**What to work on:**
Repeat the entries that follow, exactly as they are written.

**Data supplied:**
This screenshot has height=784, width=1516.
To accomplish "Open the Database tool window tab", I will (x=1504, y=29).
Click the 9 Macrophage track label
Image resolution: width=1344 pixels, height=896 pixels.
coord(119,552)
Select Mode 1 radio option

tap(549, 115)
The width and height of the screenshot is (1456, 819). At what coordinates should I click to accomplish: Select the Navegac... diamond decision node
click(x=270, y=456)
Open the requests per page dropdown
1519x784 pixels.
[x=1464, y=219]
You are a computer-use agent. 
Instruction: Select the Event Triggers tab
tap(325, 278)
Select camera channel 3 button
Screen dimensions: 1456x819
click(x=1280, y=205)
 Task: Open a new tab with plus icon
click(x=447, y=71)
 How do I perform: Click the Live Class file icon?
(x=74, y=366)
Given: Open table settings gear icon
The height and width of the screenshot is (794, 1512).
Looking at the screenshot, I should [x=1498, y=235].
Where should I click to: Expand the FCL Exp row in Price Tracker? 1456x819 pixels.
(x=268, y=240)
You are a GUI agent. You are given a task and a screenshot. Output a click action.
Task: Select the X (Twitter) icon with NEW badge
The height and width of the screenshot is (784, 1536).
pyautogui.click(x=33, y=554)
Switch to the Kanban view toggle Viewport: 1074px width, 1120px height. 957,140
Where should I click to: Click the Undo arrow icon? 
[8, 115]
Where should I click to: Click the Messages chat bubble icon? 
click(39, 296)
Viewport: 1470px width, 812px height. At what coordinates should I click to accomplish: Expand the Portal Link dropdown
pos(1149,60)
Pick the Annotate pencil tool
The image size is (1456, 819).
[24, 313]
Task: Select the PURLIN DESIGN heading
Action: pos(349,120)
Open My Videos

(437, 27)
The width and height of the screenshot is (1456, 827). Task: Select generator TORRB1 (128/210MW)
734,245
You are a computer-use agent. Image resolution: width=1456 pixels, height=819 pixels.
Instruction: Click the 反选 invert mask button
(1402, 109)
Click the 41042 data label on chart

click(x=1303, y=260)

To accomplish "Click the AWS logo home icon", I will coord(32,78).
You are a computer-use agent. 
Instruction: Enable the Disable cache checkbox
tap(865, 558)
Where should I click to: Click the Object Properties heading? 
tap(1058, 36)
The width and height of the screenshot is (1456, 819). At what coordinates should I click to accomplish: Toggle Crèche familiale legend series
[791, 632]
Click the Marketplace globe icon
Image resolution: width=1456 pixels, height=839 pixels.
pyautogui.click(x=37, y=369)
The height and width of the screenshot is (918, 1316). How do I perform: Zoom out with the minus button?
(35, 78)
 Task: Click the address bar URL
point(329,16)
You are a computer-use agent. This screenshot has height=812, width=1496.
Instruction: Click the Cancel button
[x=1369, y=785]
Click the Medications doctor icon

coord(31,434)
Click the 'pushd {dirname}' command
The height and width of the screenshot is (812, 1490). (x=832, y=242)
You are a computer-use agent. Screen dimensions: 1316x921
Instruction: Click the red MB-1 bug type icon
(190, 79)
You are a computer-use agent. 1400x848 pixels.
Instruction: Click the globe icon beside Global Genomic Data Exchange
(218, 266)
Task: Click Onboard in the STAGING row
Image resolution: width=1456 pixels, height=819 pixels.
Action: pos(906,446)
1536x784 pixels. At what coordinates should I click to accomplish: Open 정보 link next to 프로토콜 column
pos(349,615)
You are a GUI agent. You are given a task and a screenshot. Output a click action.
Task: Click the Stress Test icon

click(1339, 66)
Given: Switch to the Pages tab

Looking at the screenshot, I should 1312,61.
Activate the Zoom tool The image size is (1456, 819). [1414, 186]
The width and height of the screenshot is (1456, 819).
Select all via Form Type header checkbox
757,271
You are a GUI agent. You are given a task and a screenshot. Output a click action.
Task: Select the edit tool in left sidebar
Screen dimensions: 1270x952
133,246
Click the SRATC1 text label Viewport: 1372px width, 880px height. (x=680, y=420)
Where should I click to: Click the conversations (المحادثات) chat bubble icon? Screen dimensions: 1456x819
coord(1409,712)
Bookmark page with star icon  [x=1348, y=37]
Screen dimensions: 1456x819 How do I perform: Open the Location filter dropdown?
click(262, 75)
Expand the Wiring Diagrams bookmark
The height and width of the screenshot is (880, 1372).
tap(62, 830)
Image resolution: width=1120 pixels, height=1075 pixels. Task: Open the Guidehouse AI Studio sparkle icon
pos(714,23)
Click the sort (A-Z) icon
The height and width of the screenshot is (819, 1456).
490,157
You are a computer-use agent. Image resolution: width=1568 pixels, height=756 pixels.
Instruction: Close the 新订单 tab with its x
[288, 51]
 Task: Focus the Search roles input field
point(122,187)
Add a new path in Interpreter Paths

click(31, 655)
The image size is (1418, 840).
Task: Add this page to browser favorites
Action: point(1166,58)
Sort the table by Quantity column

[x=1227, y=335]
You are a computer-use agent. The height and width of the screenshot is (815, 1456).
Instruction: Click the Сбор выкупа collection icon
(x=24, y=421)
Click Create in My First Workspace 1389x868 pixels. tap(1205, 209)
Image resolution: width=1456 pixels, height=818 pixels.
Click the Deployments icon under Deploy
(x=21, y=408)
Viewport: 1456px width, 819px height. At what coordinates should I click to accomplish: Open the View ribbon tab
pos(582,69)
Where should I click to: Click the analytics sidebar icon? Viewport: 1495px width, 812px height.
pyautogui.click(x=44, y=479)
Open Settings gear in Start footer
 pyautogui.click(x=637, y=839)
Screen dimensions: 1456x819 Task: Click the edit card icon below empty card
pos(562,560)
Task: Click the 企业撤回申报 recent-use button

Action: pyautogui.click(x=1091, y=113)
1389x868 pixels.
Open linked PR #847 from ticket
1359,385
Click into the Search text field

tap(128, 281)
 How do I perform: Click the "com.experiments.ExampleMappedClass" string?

**Written response:**
This screenshot has height=784, width=1516.
To accomplish "Open the Database tool window tab", I will (x=1504, y=29).
Click the 9 Macrophage track label
Image resolution: width=1344 pixels, height=896 pixels.
coord(119,552)
Select Mode 1 radio option

tap(549, 115)
The width and height of the screenshot is (1456, 819). At what coordinates should I click to accomplish: Select the Navegac... diamond decision node
click(x=270, y=456)
Open the requests per page dropdown
1519x784 pixels.
[x=1464, y=219]
You are a computer-use agent. 
Instruction: Select the Event Triggers tab
tap(325, 278)
Select camera channel 3 button
Screen dimensions: 1456x819
click(x=1280, y=205)
 Task: Open a new tab with plus icon
click(x=447, y=71)
 How do I perform: Click the Live Class file icon?
(x=74, y=366)
Given: Open table settings gear icon
The height and width of the screenshot is (794, 1512).
Looking at the screenshot, I should [x=1498, y=235].
Where should I click to: Expand the FCL Exp row in Price Tracker? 1456x819 pixels.
(x=268, y=240)
You are a GUI agent. You are given a task and a screenshot. Output a click action.
Task: Select the X (Twitter) icon with NEW badge
The height and width of the screenshot is (784, 1536).
pyautogui.click(x=33, y=554)
Switch to the Kanban view toggle Viewport: 1074px width, 1120px height. 957,140
Where should I click to: Click the Undo arrow icon? 
[8, 115]
Where should I click to: Click the Messages chat bubble icon? 
click(39, 296)
Viewport: 1470px width, 812px height. At what coordinates should I click to accomplish: Expand the Portal Link dropdown
pos(1149,60)
Pick the Annotate pencil tool
The image size is (1456, 819).
[24, 313]
Task: Select the PURLIN DESIGN heading
Action: pos(349,120)
Open My Videos

(437, 27)
The width and height of the screenshot is (1456, 827). Task: Select generator TORRB1 (128/210MW)
734,245
You are a computer-use agent. Image resolution: width=1456 pixels, height=819 pixels.
Instruction: Click the 反选 invert mask button
(1402, 109)
Click the 41042 data label on chart

click(x=1303, y=260)

To accomplish "Click the AWS logo home icon", I will coord(32,78).
You are a computer-use agent. 
Instruction: Enable the Disable cache checkbox
tap(865, 558)
Where should I click to: Click the Object Properties heading? 
tap(1058, 36)
The width and height of the screenshot is (1456, 819). At what coordinates should I click to accomplish: Toggle Crèche familiale legend series
[791, 632]
Click the Marketplace globe icon
Image resolution: width=1456 pixels, height=839 pixels.
pyautogui.click(x=37, y=369)
The height and width of the screenshot is (918, 1316). How do I perform: Zoom out with the minus button?
(35, 78)
 Task: Click the address bar URL
point(329,16)
You are a computer-use agent. This screenshot has height=812, width=1496.
Instruction: Click the Cancel button
[x=1369, y=785]
Click the Medications doctor icon

coord(31,434)
Click the 'pushd {dirname}' command
The height and width of the screenshot is (812, 1490). (x=832, y=242)
You are a computer-use agent. Screen dimensions: 1316x921
Instruction: Click the red MB-1 bug type icon
(190, 79)
You are a computer-use agent. 1400x848 pixels.
Instruction: Click the globe icon beside Global Genomic Data Exchange
(218, 266)
Task: Click Onboard in the STAGING row
Image resolution: width=1456 pixels, height=819 pixels.
Action: pos(906,446)
1536x784 pixels. At what coordinates should I click to accomplish: Open 정보 link next to 프로토콜 column
pos(349,615)
You are a GUI agent. You are given a task and a screenshot. Output a click action.
Task: Click the Stress Test icon

click(1339, 66)
Given: Switch to the Pages tab

Looking at the screenshot, I should 1312,61.
Activate the Zoom tool The image size is (1456, 819). [1414, 186]
The width and height of the screenshot is (1456, 819).
Select all via Form Type header checkbox
757,271
You are a GUI agent. You are given a task and a screenshot. Output a click action.
Task: Select the edit tool in left sidebar
Screen dimensions: 1270x952
133,246
Click the SRATC1 text label Viewport: 1372px width, 880px height. (x=680, y=420)
Where should I click to: Click the conversations (المحادثات) chat bubble icon? Screen dimensions: 1456x819
coord(1409,712)
Bookmark page with star icon  [x=1348, y=37]
Screen dimensions: 1456x819 How do I perform: Open the Location filter dropdown?
click(262, 75)
Expand the Wiring Diagrams bookmark
The height and width of the screenshot is (880, 1372).
tap(62, 830)
Image resolution: width=1120 pixels, height=1075 pixels. Task: Open the Guidehouse AI Studio sparkle icon
pos(714,23)
Click the sort (A-Z) icon
The height and width of the screenshot is (819, 1456).
490,157
You are a computer-use agent. Image resolution: width=1568 pixels, height=756 pixels.
Instruction: Close the 新订单 tab with its x
[288, 51]
 Task: Focus the Search roles input field
point(122,187)
Add a new path in Interpreter Paths

click(31, 655)
The image size is (1418, 840).
Task: Add this page to browser favorites
Action: point(1166,58)
Sort the table by Quantity column

[x=1227, y=335]
You are a computer-use agent. The height and width of the screenshot is (815, 1456).
Instruction: Click the Сбор выкупа collection icon
(x=24, y=421)
Click Create in My First Workspace 1389x868 pixels. tap(1205, 209)
Image resolution: width=1456 pixels, height=818 pixels.
Click the Deployments icon under Deploy
(x=21, y=408)
Viewport: 1456px width, 819px height. At what coordinates should I click to accomplish: Open the View ribbon tab
pos(582,69)
Where should I click to: Click the analytics sidebar icon? Viewport: 1495px width, 812px height.
pyautogui.click(x=44, y=479)
Open Settings gear in Start footer
 pyautogui.click(x=637, y=839)
Screen dimensions: 1456x819 Task: Click the edit card icon below empty card
pos(562,560)
Task: Click the 企业撤回申报 recent-use button

Action: pyautogui.click(x=1091, y=113)
1389x868 pixels.
Open linked PR #847 from ticket
1359,385
Click into the Search text field

tap(128, 281)
 How do I perform: Click the "com.experiments.ExampleMappedClass" string?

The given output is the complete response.